Selected excerpt:
Black raspberry (BRB) belongs to the Rubus occidentalis families of berries, and they are rich in flavonoids and phenolic acids(Reference Gu, Ahn-Jarvis and Riedl27, Reference Wang, Hecht and Carmella28). The chemopreventive effect of BRB against CRC has been well documented by studies carried out by our research group and those of others(Reference Montrose, Horelik and Madigan29–Reference Bi, Fang and Wang32). However, few studies have focussed on the role of miRNA in association with the chemopreventive activity of BRB in CRC and the underlying mechanisms.
In this study, we hypothesised that miR-24-1-5p might play an important role in the initiation and progression of CRC, and that it might also be involved in the chemopreventive effect of BRB against CRC. To test this hypothesis, we conducted one in vivo study with mice and several in vitro studies with human cell lines, and found that miR-24-1-5p could function as a tumour suppressor by targeting several β-catenin-related oncogenes involved in specific cancer-related pathways in CRC. Our current finding might facilitate the development of novel diagnostic and therapeutic strategies for the prevention and treatment of CRC.

Excerpted records:

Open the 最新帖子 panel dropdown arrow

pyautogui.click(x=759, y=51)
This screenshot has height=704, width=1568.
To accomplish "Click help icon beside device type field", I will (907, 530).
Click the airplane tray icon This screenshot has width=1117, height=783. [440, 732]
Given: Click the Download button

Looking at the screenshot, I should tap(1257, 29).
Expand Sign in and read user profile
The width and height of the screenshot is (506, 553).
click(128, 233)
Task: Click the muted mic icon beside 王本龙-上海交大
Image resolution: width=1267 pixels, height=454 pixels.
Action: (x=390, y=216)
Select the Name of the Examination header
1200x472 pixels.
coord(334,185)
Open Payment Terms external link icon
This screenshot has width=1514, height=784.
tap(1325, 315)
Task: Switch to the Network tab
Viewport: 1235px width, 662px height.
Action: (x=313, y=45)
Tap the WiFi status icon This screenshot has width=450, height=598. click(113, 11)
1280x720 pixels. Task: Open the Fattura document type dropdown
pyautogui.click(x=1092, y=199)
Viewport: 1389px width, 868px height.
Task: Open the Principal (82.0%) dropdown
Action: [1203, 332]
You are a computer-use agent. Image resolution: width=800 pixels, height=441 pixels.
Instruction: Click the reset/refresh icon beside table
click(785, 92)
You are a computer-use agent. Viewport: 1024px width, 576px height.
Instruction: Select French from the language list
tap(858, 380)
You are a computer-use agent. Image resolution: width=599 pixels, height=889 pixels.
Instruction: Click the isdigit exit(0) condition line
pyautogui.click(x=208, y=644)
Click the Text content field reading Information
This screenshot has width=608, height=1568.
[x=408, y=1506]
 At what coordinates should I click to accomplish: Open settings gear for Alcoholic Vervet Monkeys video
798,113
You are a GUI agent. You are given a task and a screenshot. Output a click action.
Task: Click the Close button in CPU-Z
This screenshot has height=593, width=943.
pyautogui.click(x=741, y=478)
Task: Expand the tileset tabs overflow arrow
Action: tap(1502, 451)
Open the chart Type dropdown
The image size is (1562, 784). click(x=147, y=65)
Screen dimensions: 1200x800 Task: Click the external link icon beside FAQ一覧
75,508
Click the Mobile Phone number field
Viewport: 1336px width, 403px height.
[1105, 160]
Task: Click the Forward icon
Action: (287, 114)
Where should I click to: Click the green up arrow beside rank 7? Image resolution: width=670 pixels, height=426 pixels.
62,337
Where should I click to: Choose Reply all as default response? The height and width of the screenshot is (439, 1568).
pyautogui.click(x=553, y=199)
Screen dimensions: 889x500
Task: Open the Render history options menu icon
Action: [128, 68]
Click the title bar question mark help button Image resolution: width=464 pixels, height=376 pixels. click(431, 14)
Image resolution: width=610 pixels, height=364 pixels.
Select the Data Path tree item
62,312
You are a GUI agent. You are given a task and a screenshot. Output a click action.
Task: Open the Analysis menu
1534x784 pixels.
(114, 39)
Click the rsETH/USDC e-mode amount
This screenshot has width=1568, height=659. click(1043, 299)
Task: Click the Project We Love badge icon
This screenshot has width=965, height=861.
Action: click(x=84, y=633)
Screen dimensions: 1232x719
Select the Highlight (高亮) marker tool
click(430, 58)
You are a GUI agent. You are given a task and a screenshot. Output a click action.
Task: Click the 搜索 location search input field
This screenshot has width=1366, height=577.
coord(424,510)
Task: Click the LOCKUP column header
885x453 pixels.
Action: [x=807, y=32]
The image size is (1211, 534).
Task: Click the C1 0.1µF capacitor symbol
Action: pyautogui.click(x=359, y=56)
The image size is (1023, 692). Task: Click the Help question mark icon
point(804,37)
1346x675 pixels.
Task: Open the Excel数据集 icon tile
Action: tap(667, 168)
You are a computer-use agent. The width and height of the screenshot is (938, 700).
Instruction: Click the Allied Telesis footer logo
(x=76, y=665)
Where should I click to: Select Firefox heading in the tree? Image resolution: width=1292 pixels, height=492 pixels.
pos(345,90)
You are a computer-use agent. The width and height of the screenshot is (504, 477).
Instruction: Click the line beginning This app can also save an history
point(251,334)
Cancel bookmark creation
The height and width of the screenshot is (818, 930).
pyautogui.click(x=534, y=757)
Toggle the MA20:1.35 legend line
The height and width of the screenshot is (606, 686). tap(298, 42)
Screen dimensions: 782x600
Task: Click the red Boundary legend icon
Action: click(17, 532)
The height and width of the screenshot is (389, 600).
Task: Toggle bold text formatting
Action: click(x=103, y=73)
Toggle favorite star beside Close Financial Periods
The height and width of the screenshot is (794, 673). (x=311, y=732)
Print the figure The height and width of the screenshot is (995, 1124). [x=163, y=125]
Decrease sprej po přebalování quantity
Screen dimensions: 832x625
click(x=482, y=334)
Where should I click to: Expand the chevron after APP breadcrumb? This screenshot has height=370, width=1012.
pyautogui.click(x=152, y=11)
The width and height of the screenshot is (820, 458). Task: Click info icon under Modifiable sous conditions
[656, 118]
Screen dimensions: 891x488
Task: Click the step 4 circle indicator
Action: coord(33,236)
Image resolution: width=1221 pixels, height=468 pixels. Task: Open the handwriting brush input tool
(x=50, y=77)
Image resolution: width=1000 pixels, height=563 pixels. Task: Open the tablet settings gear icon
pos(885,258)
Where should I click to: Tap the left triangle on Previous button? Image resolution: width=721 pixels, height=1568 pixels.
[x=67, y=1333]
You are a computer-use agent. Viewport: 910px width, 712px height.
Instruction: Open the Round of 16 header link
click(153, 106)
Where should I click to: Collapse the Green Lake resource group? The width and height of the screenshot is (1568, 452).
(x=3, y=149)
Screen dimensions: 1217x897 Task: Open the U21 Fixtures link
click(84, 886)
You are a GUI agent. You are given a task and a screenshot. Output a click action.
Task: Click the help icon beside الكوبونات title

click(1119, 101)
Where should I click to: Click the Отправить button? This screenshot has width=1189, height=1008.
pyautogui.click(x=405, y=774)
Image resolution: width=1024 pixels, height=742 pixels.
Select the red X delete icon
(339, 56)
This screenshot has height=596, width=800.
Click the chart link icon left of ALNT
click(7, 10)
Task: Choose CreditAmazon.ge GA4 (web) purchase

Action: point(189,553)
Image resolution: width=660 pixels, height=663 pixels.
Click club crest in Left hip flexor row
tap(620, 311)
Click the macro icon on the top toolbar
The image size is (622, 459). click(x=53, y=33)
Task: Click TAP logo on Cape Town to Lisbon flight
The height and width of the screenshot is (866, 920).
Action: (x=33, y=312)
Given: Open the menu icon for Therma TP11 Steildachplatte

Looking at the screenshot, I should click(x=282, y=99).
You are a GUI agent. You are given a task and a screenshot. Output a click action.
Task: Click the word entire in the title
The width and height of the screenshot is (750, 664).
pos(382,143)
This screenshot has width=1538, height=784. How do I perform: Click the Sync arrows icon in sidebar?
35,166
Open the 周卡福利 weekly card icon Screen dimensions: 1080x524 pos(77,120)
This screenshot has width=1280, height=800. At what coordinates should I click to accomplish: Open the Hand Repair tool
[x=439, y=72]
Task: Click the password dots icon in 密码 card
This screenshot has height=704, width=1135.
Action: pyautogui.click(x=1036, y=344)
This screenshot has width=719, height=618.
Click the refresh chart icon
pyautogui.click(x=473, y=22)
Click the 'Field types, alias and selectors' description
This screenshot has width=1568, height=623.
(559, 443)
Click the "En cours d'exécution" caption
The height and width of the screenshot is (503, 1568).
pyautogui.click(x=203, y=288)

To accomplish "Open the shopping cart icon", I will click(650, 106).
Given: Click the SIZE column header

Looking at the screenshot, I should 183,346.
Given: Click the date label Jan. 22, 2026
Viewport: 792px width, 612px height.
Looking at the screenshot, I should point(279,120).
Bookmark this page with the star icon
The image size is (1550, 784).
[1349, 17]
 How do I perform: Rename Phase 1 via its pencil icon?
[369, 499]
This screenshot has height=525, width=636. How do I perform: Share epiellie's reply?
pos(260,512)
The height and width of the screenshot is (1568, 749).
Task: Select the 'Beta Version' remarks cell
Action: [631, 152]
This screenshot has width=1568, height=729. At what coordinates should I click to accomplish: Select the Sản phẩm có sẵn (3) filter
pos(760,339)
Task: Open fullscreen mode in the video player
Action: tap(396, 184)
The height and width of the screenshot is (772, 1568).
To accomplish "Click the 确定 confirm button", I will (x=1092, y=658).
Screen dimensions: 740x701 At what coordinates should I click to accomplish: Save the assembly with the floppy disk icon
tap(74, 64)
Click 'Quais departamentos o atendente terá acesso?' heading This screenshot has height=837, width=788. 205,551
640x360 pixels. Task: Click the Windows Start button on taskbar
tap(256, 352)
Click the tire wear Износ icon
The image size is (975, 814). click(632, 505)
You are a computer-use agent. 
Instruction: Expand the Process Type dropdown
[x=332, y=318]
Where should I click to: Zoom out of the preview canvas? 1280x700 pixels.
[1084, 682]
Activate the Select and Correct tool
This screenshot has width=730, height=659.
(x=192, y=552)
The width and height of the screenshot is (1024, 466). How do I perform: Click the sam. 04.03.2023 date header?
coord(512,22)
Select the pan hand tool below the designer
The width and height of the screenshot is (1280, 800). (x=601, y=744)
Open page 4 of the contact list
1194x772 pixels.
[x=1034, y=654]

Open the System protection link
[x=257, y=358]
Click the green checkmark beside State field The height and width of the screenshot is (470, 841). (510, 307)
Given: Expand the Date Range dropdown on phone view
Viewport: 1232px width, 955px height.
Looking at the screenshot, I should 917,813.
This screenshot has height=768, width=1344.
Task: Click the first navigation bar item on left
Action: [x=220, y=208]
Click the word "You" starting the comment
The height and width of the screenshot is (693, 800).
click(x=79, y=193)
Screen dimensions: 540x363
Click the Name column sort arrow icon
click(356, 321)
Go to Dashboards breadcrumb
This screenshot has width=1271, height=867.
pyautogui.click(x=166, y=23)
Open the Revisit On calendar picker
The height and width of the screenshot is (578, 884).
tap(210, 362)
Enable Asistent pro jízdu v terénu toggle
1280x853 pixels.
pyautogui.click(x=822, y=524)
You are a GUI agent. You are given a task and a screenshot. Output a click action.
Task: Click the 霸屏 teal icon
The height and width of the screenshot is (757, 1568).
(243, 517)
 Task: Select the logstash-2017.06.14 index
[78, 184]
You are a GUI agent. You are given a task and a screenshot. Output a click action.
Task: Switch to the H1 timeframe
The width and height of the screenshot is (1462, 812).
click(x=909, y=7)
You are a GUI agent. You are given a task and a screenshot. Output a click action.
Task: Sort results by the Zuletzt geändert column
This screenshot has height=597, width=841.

Tasks and exercises:
1 – Summarize the black raspberry excerpt in two sentences.
2 – According to the black raspberry excerpt, what could miR-24-1-5p function as in CRC?
3 – Continue the black raspberry excerpt from its last sentence.

Results for the exercise:
1 – Black raspberry (BRB), a Rubus occidentalis berry rich in flavonoids and phenolic acids, has a well-documented chemopreventive effect against CRC, but few studies have examined the role of miRNA in that activity. Testing the hypothesis that miR-24-1-5p is involved in CRC and in BRB's chemopreventive effect, the researchers ran one in vivo study with mice and several in vitro studies with human cell lines, and they found that miR-24-1-5p could act as a tumor suppressor by targeting several β-catenin-related oncogenes.

2 – A tumor suppressor, by targeting several β-catenin-related oncogenes involved in specific cancer-related pathways.

3 –
Methods
Chemicals and reagents
Azoxymethane (AOM, A5486) was purchased from Sigma-Aldrich Inc. Dextran sulphate sodium (DSS, 0216011091) was purchased from MP Inc. Jianfeng Nature Products Technology Co., Ltd provided the BRB anthocyanins (purity >90 %). BRB anthocyanins consist of three major anthocyanins cyanidin-glucoside, cyanidin-xylosylutinoside and cyanidin-rutinoside, and the contents are 2·63, 0·73 and 16·91 mg/g, respectively. The cyanidin-sambubioside is less abundant, the detail of which can be found in our recently published paper(Reference Xiao, Guo and Bi33). β-Catenin, cyclin D1, c-Myc and cyclin-dependent kinase 4 (CDK4) were obtained from Cell Signaling Technology Inc. β-Actin, E-cadherin, glycogen synthase kinase 3 β (GSK3-β), phospho-glycogen synthase kinase 3 β (p-GSK3-β), B-cell lymphoma-2 (BCL-2) and haemagglutinin were obtained from Sangon Biotech Co., Ltd. Secreted frizzled-related protein 2 (SFRP2) was bought from Abcam Inc. Secreted frizzled-related protein 5 (SFRP5) was obtained from Biorbyt Explore Bioreagents. Goat anti-rabbit and goat anti-mouse IgG conjugated with horseradish peroxidase used as secondary antibodies in Western blot were obtained from ComWin Biotech Co., Ltd.
Animal care and experimental protocol
A total of 5-weeks-old male C57BL/6J mice (18–20 g, Benxi Changsheng Laboratory Animal Technology Co., Ltd) were given water ad libitum, and maintained under a 12 h light–12 h dark cycle. The animals were housed in cages (five animals per cage) in a room with temperature set at 21 ± 2·0°C and humidity controlled at 50 ± 5 %. All animal experiment protocols were approved by the Ethics Committee of Liaoning University of Traditional Chinese Medicine (Shenyang, China).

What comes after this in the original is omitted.